Konyolnya, selama menjadi orang tua/wali murid saya tidak pernah menjadikan toilet sekolah sebagai poin pertimbangan dalam memilih sekolah. Bolehlah dikatakan bahwa itu merupakan sebuah kelalaian.
Akan tetapi setelah saya pikir-pikir sekarang, sembari menyelesaikan tulisan ini, kelalaian tersebut patut saya syukuri. Allah Yang Mahatahu tentu sangat paham kondisi saya, hamba-Nya yang penuh keterbatasan dalam hal transportasi.
Jika radar untuk meneliti toilet sekolah menyala sejak awal, tatkala hendak mendaftarkan anak ke sebuah sekolah, pastilah saya akan kerepotan sendiri. Betapa tidak?
Jika ternyata toilet di sekolah yang hendak kami daftari itu menyedihkan tingkat kebersihannya, otomatis saya terbelenggu dilema. Galau tingkat dewa. Tetap lanjut mendaftar atau ganti sekolah?
Maunya cari sekolah yang punya toilet bersih, tetapi sekolah yang dekat rumah kok toiletnya menyedihkan? Sementara kalau jarak sekolah terlalu jauh dari rumah, pulang dan berangkatnya sudah merupakan kendala tersendiri bagi anak.
Syukurlah sejak anak masuk TK hingga SMK semua toilet di sekolahnya relatif bersih. Hanya saja sewaktu di SMP dan SMK, terkait dengan bangunan sekolahnya yang berstatus sebagai CB (Cagar Budaya) saya punya kecemasan yang lain.
Status CB itu menunjukkan bahwa bangunannya heritage. Yang berarti bangunan zadoel. Eksis sejak era kolonial Belanda. Yang biasanya diselimuti kisah-kisah horor terkait penampakan hantu noni Belanda.

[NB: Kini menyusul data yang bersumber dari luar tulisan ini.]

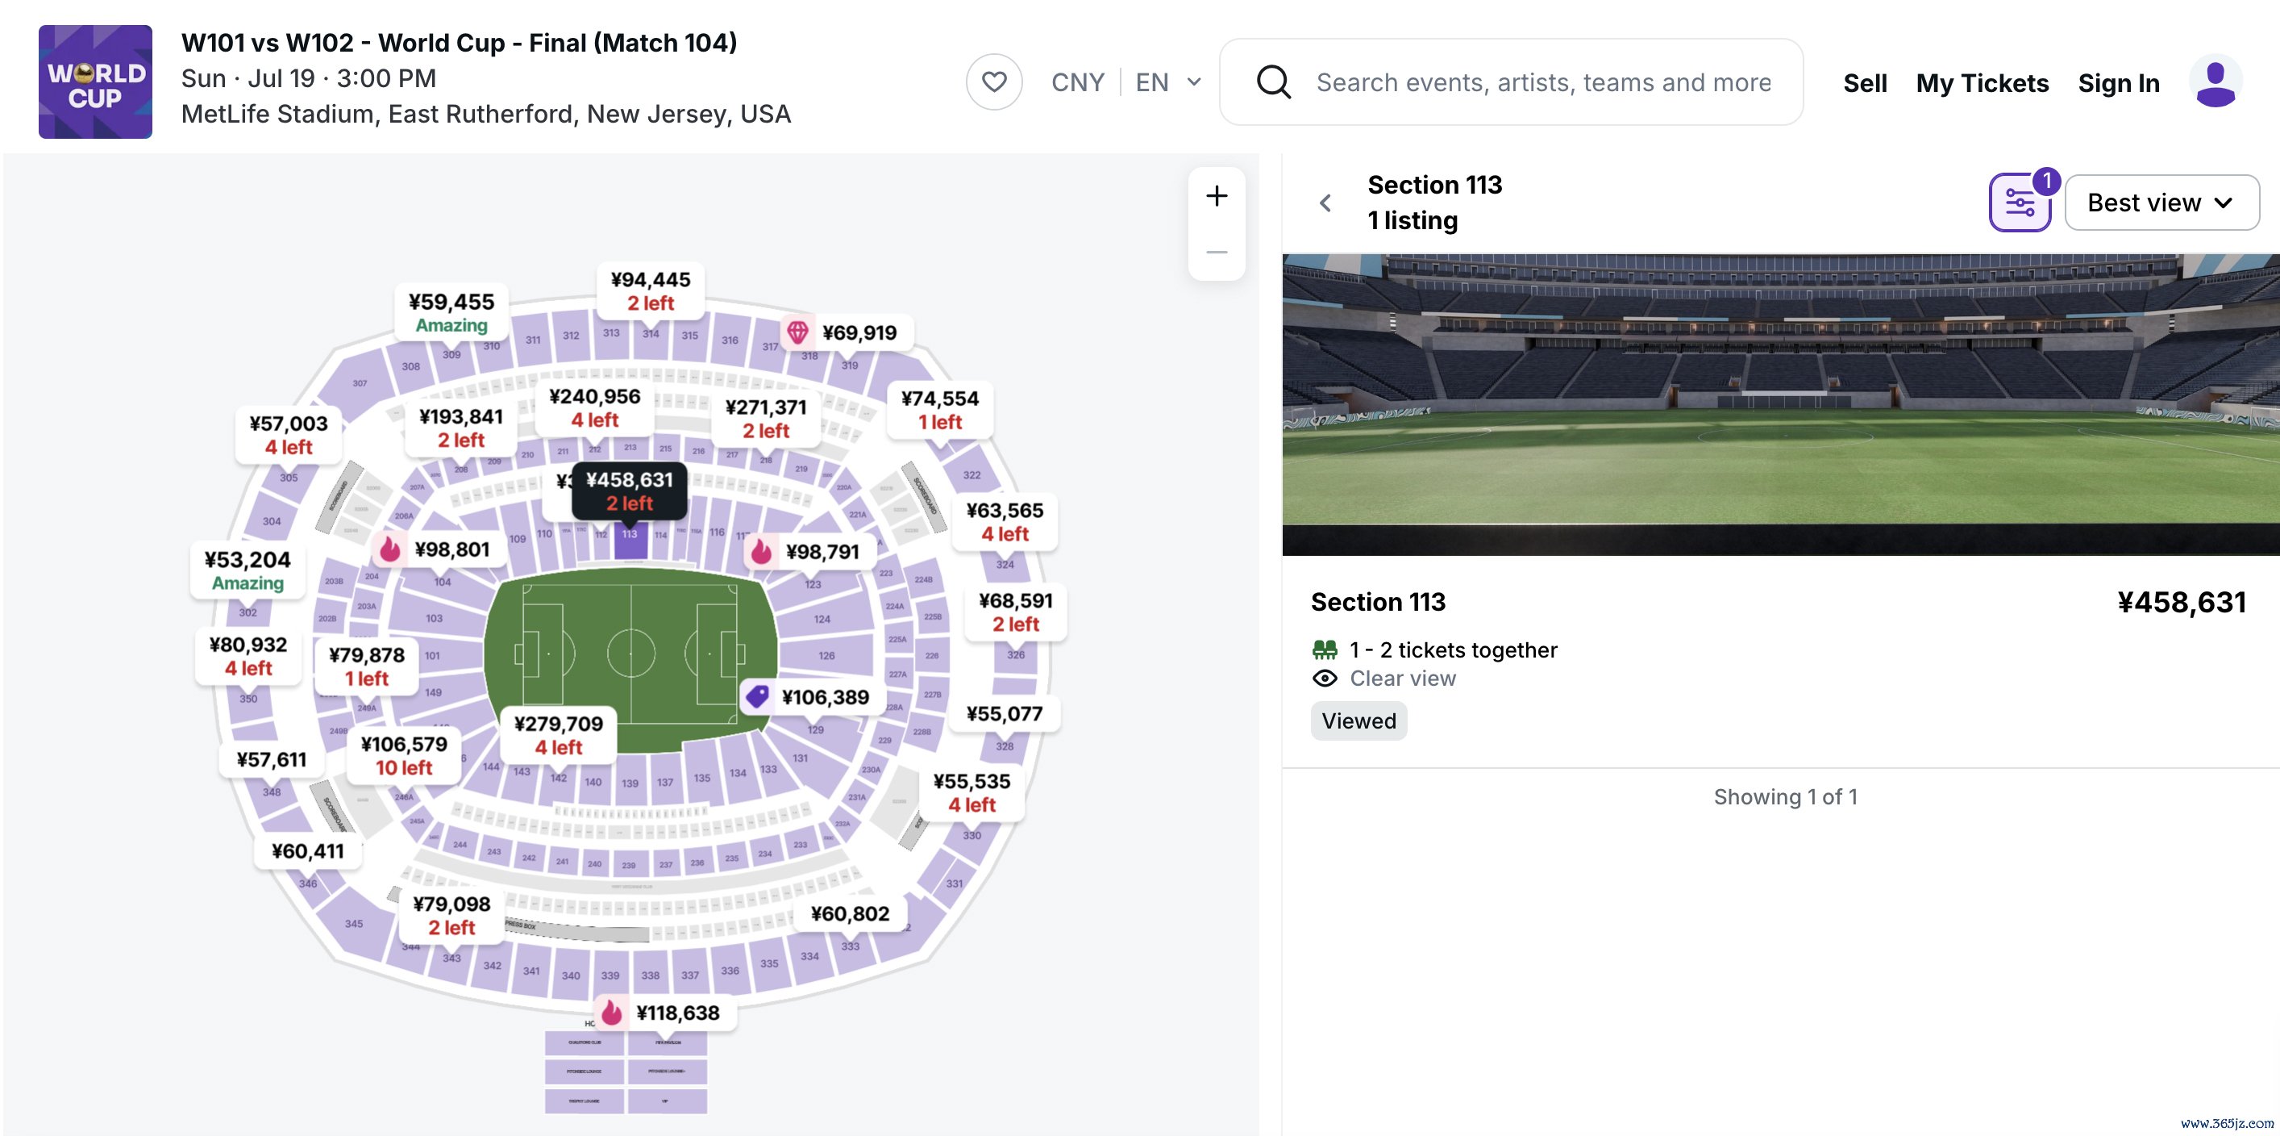Open the Best view sort dropdown
This screenshot has width=2280, height=1136.
pos(2161,203)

Terlepas dari benar atau tidaknya, saya memilih bersikap antisipasif. Selama anak saya SMP dan SMK, tiap kali berangkat sekolah saya berpesan kepadanya, "Hati-hati di jalan. Doa dulu. Di sekolah jangan melamun. Kalau masuk kamar mandi jangan sampai kosong pikiran. Harus baca doa dulu yang serius. Jangan lama-lama juga di dalam."
Alih-alih menyuruh anak agar fokus belajar, saya lebih memilih untuk mengingatkannya supaya tidak kosong pikiran. Tentu saya tidak berlebihan. Sikap tersebut saya ambil berdasarkan pengalaman pribadi. Daripada kenapa-kenapa, bukankah lebih baik melakukan upaya pencegahan?
Toilet-toilet di tempat anak saya bersekolah lumayan bersih. Ada petugas kebersihan yang mengurus. Walaupun membersihkannya tak sesering petugas kebersihan toilet di mal atau bioskop, cukup memadailah hasilnya.
Menurut saya, yang bertanggung jawab atas kebersihan dan kenyamanan toilet sekolah adalah seluruh komponen yang ada di sekolah. Mulai dari siswa, guru, kepala sekolah, pengelola sekolah hingga petugas kebersihan. Namun, petugas kebersihan adalah ujung tombak tercapainya toilet sekolah yang bersih dan nyaman.
Oleh sebab itu, petugas kebersihan tidak boleh bermalas-malasan untuk cek ricek kondisi toilet. Saya pernah membaca bahwa idealnya toilet sekolah dibersihkan tiap 3 kali penggunaan.
Kalau keidealan itu ditaati, betapa bersih toilet sekolahnya. Anda jangan berpikir bahwa itu terlalu sering sehingga merepotkan. Semua 'kan bisa diatur sesuai dengan situasi dan kondisi.
Tatkala musim penghujan yang notabene memicu orang lebih sering buang air kecil, bisa jadi memang bakalan merepotkan. Maka alangkah lebih baik jika siswa-siswa, terutama yang sudah duduk di bangku sekolah lanjutan pertama dan menengah atas/kejuruan, juga dilibatkan untuk menjaga kebersihan toilet. Saat melaksanakan jadwal piket harian tidak hanya membersihkan ruang kelas, tetapi sekalian mengontrol keadaan toilet yang mereka pakai.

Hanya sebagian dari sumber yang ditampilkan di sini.